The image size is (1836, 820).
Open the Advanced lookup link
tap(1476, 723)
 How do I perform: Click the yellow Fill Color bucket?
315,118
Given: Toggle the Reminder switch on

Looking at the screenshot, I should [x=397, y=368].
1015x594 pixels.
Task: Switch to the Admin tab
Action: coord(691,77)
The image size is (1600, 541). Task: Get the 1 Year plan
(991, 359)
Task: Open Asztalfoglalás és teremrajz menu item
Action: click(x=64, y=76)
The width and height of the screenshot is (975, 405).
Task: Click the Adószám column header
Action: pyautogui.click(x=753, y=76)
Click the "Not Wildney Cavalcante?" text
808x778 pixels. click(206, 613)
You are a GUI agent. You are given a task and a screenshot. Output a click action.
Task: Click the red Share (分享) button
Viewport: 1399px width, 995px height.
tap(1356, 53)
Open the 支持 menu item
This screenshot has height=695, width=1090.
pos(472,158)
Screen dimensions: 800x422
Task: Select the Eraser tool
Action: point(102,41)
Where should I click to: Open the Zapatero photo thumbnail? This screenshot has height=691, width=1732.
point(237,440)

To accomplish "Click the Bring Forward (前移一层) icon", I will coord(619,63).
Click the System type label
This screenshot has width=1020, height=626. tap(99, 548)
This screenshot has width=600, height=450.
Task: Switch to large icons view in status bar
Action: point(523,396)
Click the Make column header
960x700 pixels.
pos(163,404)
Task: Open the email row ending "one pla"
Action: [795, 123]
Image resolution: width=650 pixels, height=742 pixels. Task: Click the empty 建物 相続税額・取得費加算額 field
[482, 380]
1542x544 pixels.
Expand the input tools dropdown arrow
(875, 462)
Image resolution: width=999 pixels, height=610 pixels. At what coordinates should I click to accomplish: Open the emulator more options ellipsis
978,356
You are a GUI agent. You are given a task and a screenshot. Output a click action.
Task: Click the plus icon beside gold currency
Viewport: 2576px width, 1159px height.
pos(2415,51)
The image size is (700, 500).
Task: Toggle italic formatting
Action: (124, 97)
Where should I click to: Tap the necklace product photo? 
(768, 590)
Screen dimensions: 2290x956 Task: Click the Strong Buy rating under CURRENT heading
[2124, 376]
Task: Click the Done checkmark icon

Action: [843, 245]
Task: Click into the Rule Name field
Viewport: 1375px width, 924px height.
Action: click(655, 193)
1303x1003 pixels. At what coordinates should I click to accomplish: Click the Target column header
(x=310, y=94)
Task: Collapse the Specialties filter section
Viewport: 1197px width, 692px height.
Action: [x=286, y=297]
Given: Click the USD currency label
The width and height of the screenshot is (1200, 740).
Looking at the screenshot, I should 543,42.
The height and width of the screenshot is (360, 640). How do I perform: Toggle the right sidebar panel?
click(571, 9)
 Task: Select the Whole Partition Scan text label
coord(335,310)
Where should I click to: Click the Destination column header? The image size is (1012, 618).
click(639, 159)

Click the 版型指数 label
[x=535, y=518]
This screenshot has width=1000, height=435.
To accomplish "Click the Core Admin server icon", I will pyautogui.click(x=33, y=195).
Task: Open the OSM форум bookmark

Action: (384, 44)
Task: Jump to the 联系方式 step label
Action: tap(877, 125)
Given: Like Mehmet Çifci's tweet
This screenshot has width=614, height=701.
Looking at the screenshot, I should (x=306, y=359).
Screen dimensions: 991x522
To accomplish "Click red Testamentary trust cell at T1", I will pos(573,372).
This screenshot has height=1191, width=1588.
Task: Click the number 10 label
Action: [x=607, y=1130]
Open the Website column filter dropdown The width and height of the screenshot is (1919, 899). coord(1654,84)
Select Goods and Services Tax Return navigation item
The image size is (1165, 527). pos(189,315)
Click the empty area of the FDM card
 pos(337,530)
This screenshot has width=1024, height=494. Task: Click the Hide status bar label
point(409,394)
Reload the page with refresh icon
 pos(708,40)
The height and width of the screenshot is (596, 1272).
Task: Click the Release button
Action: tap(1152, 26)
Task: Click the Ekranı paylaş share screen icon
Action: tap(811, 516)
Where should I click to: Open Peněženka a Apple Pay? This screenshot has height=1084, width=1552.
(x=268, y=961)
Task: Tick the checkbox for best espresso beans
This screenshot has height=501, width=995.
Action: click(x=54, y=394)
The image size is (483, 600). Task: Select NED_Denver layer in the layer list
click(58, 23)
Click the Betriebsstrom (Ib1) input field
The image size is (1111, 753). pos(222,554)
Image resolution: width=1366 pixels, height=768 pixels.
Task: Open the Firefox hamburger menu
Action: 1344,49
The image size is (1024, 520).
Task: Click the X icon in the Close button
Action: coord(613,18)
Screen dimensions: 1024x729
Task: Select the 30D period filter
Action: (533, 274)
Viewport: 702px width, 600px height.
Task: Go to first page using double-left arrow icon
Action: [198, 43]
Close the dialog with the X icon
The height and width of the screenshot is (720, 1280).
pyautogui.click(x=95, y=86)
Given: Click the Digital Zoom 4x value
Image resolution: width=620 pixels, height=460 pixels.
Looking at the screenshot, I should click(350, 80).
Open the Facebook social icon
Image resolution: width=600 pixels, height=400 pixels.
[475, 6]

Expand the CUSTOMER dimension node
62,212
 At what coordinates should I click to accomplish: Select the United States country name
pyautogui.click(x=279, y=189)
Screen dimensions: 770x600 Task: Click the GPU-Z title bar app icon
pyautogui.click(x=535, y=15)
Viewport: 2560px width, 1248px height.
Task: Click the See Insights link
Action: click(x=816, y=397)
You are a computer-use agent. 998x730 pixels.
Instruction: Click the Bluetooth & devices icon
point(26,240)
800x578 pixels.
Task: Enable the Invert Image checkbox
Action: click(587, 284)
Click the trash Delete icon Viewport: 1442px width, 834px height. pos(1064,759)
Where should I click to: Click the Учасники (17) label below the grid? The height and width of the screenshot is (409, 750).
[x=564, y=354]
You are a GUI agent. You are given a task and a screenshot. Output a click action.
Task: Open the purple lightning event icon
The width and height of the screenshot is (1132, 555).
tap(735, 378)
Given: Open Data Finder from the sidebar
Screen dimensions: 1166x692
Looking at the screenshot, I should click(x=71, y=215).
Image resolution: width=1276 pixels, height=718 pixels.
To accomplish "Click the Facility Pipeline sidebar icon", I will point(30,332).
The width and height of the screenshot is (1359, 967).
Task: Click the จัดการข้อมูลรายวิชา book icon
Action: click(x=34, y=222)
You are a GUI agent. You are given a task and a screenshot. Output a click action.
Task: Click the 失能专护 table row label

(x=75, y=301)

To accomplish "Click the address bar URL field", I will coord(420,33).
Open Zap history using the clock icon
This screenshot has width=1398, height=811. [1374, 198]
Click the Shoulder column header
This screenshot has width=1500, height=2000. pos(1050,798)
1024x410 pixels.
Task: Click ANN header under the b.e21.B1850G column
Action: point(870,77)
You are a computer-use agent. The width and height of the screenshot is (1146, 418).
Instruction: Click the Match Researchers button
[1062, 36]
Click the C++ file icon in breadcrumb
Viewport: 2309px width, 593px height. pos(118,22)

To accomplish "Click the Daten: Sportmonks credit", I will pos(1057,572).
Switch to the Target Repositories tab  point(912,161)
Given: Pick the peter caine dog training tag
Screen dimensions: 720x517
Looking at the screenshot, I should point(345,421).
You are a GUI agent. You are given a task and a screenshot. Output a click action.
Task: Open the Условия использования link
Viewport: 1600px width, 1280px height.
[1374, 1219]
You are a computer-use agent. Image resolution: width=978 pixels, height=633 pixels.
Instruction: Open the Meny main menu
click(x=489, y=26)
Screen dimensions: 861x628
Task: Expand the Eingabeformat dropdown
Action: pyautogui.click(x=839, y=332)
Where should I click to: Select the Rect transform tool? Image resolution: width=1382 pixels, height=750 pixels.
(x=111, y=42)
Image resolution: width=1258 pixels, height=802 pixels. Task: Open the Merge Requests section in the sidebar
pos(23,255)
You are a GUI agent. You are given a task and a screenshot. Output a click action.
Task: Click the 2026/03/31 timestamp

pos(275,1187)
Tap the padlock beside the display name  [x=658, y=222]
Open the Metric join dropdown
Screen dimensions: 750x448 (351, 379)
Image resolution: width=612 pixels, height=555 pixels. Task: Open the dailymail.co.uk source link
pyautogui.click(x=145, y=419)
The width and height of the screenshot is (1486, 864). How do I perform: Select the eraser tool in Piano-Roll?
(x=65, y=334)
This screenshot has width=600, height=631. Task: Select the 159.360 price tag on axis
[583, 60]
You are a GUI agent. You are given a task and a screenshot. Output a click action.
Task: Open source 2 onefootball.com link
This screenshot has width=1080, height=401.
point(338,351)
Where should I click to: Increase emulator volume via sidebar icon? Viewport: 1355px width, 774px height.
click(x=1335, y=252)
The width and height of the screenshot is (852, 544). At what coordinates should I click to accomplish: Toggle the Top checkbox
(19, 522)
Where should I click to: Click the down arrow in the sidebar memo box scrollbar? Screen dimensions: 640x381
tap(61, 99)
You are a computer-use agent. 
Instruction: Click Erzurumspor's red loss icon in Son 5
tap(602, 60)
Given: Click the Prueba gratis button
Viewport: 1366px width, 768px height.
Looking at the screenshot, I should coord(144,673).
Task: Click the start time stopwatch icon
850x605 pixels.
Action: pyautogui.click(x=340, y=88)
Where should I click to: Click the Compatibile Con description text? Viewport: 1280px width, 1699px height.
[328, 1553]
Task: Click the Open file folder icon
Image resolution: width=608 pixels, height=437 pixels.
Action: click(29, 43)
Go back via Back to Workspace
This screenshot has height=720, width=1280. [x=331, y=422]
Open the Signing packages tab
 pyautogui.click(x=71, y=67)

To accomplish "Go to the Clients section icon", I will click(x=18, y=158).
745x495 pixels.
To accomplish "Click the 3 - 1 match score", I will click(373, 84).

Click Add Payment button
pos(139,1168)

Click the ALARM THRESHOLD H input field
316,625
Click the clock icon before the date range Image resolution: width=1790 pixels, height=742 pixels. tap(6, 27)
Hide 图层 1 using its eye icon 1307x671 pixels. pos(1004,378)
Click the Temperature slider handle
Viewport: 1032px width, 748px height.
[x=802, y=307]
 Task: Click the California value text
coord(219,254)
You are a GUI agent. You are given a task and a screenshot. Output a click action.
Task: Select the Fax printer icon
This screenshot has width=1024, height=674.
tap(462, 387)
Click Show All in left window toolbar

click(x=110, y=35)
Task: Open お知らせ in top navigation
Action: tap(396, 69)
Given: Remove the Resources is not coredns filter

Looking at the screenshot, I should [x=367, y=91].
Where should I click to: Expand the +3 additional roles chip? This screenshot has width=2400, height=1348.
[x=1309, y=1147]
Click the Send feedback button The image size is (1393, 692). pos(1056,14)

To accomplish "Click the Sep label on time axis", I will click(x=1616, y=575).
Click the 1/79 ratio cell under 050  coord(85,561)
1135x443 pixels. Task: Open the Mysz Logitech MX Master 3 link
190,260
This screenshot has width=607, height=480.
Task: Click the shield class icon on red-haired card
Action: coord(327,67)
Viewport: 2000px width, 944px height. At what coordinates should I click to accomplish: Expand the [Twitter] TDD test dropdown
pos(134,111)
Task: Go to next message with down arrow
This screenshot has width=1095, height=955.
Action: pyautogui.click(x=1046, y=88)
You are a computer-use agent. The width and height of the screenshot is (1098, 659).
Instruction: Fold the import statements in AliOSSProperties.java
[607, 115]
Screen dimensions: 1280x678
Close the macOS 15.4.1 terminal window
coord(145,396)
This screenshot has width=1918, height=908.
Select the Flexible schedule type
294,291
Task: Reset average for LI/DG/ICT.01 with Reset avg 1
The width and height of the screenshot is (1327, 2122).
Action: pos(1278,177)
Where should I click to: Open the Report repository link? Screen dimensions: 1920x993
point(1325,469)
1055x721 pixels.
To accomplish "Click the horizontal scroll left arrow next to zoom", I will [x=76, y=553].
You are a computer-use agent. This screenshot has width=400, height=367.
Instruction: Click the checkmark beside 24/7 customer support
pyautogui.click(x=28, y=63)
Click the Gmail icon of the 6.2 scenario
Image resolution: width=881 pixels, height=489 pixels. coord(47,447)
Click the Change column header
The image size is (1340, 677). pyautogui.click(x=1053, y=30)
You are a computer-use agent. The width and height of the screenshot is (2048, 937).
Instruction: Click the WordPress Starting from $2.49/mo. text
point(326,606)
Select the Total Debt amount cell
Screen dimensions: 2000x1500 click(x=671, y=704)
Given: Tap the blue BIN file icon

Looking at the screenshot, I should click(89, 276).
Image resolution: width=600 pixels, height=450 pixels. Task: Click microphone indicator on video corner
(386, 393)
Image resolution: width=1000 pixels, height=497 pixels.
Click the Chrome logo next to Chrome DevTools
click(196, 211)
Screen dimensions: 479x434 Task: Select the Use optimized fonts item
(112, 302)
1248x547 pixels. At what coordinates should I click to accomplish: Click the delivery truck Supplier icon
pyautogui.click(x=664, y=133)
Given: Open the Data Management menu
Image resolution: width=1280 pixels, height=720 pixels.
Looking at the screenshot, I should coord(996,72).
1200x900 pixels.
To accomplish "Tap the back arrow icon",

● **Required action**
Wherever a line above contains the string "computer", count it; then give the total alone.

● **Response area**
7